Sharon Dastur, program director of WHTZ New York, noted that "Christina definitely delivered on high expectation. It's well-produced, offering the tempo and energy that top 40 needs heading into spring, not to mention an amazing vocal." Fraser McAlpine writing for BBC Music praised the song's composition yet criticized its lyrics for "[not] escaping the feeling that she's only getting up in our collective grill once again with the sexy and the [atti]'tude". Gavin Martin from the Daily Mirror wrote that "Not Myself Tonight" "shows the post-natal Aguilera has pumped up her sex appeal. And, although her top-shelf strategy is hardly startling in its originality, it's accomplished with more class than her obvious competitors". On behalf of The Village Voice, Drew Hinshaw criticized Aguilera's vocals and lyrics on the song. Likewise, Dan Martin from NME opined that with the new musical style of Bionic and its lead single, Aguilera had very little chance to explore her vocal ability. Writing for Drowned in Sound, Richard Wink concerned that "Not Myself Tonight" showcased an "apparent identity crisis" that Aguilera experienced during the production of Bionic; he questioned whether the alter ego "Xtina" was "the character that represents a freewheeling, risk taking, carefree party girl" or the contrasting "mask a desperate popstar wears when they are struggling to maintain relevance".

COLLECTED MATERIAL
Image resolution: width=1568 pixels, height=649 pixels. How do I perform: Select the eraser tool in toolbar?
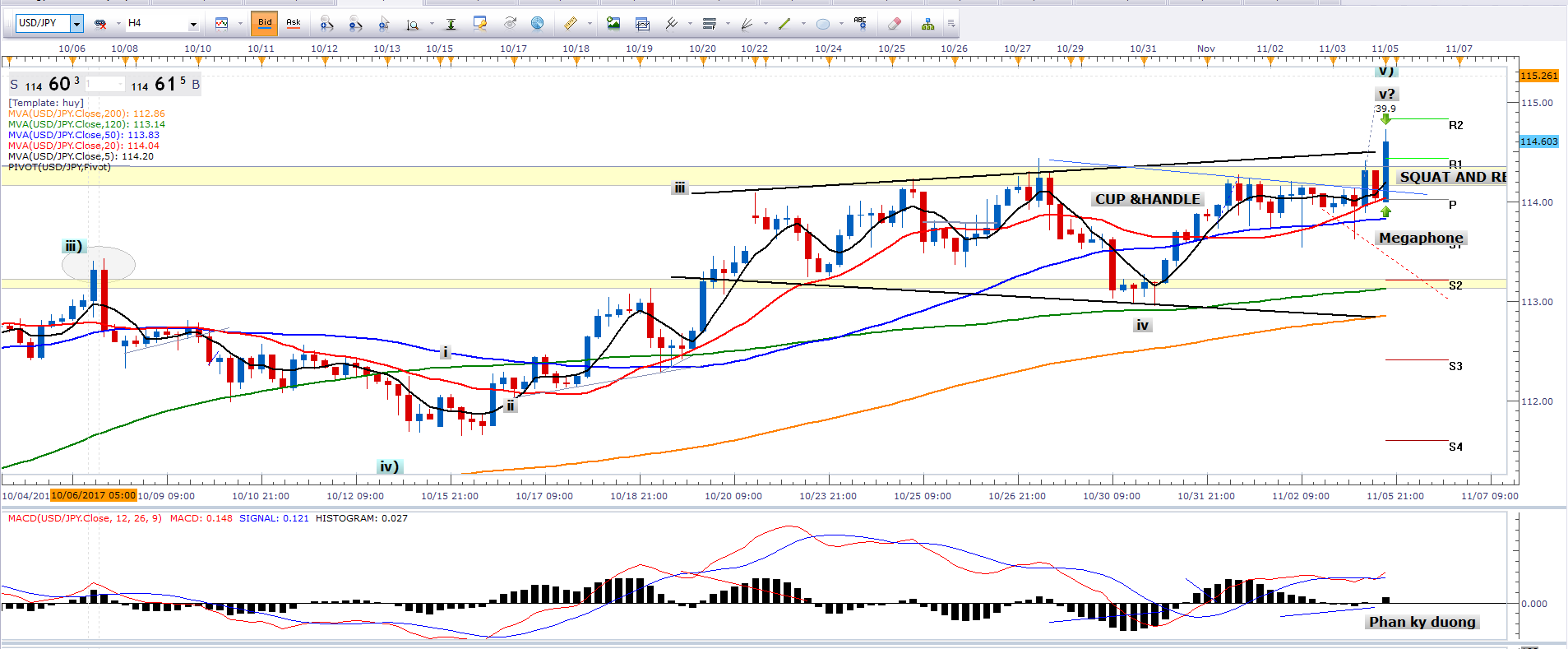coord(895,24)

GOAL
Resume the text on critical reception of "Not Myself Tonight," picking up right after its last sentence. The listing is not needed for what comes next.

THE RESULT
Professional ratings
Review scores
| Source | Rating |
| Billboard | (positive) |
| BBC | Star |
| The Village Voice | (negative) |

=== Retrospective commentary and impact ===
In his retrospective commentary on the album Bionic, Billboard's Glenn Rowley called "Not Myself Tonight" a "brashly sexual lead single". The Gay Times writer Daniel Megarry labelled the song as "an empowering feminist anthem that blended a new electropop sound with the attitude of Aguilera's Stripped era". It was ranked as the 40th best song of 2010 by Digital Dream Door. Christopher Rosa from The Celebrity Cafe placed it at number nine on the list of Aguilera's ten best songs ever, calling it a "thumping, glittery synth sashay". According to Kelley Dunlap of BuzzFeed, "Not Myself Tonight" influenced Beyoncé's 2013 song "Drunk in Love". In 2020, the British magazine i-D ranked the song on a list of the Best Pop Comebacks of the 21st Century. Mike Wass from the Idolator ranked "Not Myself Tonight" at number three on his list of Aguilera's forty best songs. LGBTQ-related website Queer.pl called it a "gay classic".

== Chart performance ==
During its first week on U.S. radio, "Not Myself Tonight" became the most added song on Mainstream Top 40 (886 plays in its first six days) and Rhythmic Radio stations in the United States, debuting at number 27 on the Mainstream Top 40 (Pop Songs) chart. Digitally, it sold 77,000 copies in its first week, entering the Billboard Hot 100 chart at number 23, becoming Aguilera's third solo highest chart debut behind 2008's "Keeps Gettin' Better", which debuted at number 7, and 2006's "Ain't No Other Man", which opened at number 19. According to Nielsen BDS, the song reached a Billboard Hot 100 audience of 11.8 million after a week of airplay. "Not Myself Tonight" became a success on the Hot Dance Club Songs, peaking atop the chart. The single became an airplay hit in the US soon after its premiere, and it was the number one most requested song at WHTZ (Z100) New York. As of March 2011, the single has sold 368,000 copies in the US.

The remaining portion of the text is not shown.